O que se espera: Reescreva o trecho da notícia sobre o comitê a partir das palavras que contêm "O procurador-geral de Justiça, Aylton Vechi, elogiou" até depois de "Miranda, da SSP.", trocando "sinergia" por "cooperação".

======== Texto ========

Comitê de Recuperação de Ativos faz balanço e traça metas para este ano

As ações do Comitê Interinstitucional de Recuperação de Ativos (Cira), formado por membros das secretarias de Economia e Segurança Pública, Procuradoria Geral do Estado (PGE) e Ministério Público, na recuperação de ativos em 2019 atingiram R$ 152,8 milhões, dos quais R$ 61,3 milhões entraram nos cofres do Tesouro no ano passado.

Além disso, nas ações do Cira houve decretação de R$ 425,2 milhões em indisponibilidades. Os números estão no balanço apresentado nesta quinta-feira, dia 13, em reunião comandada pela presidente do grupo diretivo do comitê, a secretária da Economia, Cristiane Schmidt.

Da reunião participaram pela Economia o subsecretário da Receita, Aubirlan Vitoi e os auditores fiscais Gabriela Vitorino e Fábio Yudi, que são membros Cira. Também participaram o secretário da Segurança Pública, Rodney Miranda, o procurador-geral de Justiça, Aylton Flávio Vechi, o subprocurador-geral do Contencioso, Frederico Tormin, representando a PGE, o promotor de Justiça, José Humberto Nogueira, a delegada da Polícia Civil, Tatyana Gonçalves Cruvinel e os procuradores do Estado Anahara, Claudinei Rezende e Guilherme Cristiano.

Na abertura da reunião, a secretária Cristiane Schmidt, falou da importância do Cira e dos resultados positivos obtidos no ano passado, bem como sobre as metas para 2020.“É importante combater a sonegação para evitar a concorrência desleal que contamina o mercado”, afirmou.Ela também sugeriu que o Cira viabilize processos que possam ser até discutidos no Cade, em nível nacional.

O procurador-geral de Justiça, Aylton Vechi, elogiou a sinergia existente entre os membros do comitê e a participação dos órgãos envolvidos, o que tornou “ mais célere e efetivo o trabalho do grupo para o bem da sociedade”. A mesma sinergia foi elogiada pelo subprocurador Geral do Contencioso, Frederico Tormin. “A nossa parceria foi importante para fazer as coisas acontecerem”, destacou o secretário Rodney Miranda, da SSP.

======== Itens fornecidos ========

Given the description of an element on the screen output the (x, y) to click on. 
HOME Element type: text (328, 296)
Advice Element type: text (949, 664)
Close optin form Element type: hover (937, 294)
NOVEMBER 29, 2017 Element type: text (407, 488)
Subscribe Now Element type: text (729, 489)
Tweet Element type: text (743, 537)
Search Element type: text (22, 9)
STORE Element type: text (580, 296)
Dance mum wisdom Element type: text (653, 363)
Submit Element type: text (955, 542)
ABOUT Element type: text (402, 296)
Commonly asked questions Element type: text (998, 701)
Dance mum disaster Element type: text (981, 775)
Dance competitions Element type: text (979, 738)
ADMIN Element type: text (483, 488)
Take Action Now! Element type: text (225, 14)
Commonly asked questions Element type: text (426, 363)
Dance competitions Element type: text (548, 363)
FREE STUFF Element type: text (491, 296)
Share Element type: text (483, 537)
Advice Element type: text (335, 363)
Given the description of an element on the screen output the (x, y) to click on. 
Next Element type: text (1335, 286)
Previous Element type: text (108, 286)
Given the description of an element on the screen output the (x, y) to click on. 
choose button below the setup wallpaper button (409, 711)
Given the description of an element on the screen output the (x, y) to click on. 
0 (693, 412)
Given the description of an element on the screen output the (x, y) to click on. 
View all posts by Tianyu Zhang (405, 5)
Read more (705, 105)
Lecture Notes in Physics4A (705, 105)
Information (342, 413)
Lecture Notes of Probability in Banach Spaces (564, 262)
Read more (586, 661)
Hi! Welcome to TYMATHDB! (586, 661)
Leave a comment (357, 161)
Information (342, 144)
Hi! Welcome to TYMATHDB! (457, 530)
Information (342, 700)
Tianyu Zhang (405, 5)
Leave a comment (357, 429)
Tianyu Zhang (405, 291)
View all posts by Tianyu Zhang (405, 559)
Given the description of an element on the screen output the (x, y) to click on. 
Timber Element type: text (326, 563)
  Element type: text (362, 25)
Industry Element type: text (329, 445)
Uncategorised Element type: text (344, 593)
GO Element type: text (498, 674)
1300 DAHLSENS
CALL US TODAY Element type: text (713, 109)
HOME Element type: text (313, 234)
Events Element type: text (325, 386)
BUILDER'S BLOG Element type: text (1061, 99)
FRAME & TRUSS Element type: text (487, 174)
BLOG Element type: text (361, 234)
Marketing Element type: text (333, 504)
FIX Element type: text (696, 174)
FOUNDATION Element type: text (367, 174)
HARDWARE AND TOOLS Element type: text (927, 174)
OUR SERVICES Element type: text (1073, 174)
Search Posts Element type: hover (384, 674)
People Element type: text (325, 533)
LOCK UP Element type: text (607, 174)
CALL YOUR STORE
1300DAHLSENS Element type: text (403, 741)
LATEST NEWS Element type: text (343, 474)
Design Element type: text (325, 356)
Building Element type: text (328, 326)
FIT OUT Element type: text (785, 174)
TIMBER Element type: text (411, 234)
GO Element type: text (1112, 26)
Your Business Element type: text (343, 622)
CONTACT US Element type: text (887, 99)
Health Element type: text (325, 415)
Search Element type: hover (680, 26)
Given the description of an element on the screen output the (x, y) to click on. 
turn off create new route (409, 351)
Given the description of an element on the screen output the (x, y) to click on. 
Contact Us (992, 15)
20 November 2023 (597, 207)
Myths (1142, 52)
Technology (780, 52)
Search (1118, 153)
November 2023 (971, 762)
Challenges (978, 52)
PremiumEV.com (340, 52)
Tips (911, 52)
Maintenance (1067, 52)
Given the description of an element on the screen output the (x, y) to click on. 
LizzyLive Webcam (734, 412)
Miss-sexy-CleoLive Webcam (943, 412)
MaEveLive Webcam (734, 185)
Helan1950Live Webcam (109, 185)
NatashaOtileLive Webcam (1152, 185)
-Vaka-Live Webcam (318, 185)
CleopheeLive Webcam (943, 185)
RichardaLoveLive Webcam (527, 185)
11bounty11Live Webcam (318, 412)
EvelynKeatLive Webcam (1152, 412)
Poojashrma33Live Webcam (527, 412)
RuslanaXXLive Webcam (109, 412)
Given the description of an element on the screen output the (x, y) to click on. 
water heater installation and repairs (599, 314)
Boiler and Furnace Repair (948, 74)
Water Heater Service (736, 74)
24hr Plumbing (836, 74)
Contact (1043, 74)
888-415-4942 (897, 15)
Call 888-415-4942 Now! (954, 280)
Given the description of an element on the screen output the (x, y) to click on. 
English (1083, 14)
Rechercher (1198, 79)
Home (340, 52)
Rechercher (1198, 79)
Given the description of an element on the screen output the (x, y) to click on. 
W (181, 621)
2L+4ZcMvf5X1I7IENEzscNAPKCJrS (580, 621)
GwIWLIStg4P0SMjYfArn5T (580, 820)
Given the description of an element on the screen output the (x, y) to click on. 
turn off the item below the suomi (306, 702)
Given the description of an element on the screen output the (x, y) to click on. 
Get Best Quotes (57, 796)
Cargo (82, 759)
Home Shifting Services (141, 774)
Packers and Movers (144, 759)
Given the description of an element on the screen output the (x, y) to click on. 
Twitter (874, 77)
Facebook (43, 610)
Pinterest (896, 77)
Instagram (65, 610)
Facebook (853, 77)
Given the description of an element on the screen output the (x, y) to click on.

========

Sua solução:
O procurador-geral de Justiça, Aylton Vechi, elogiou a cooperação existente entre os membros do comitê e a participação dos órgãos envolvidos, o que tornou “ mais célere e efetivo o trabalho do grupo para o bem da sociedade”. A mesma cooperação foi elogiada pelo subprocurador Geral do Contencioso, Frederico Tormin. “A nossa parceria foi importante para fazer as coisas acontecerem”, destacou o secretário Rodney Miranda, da SSP.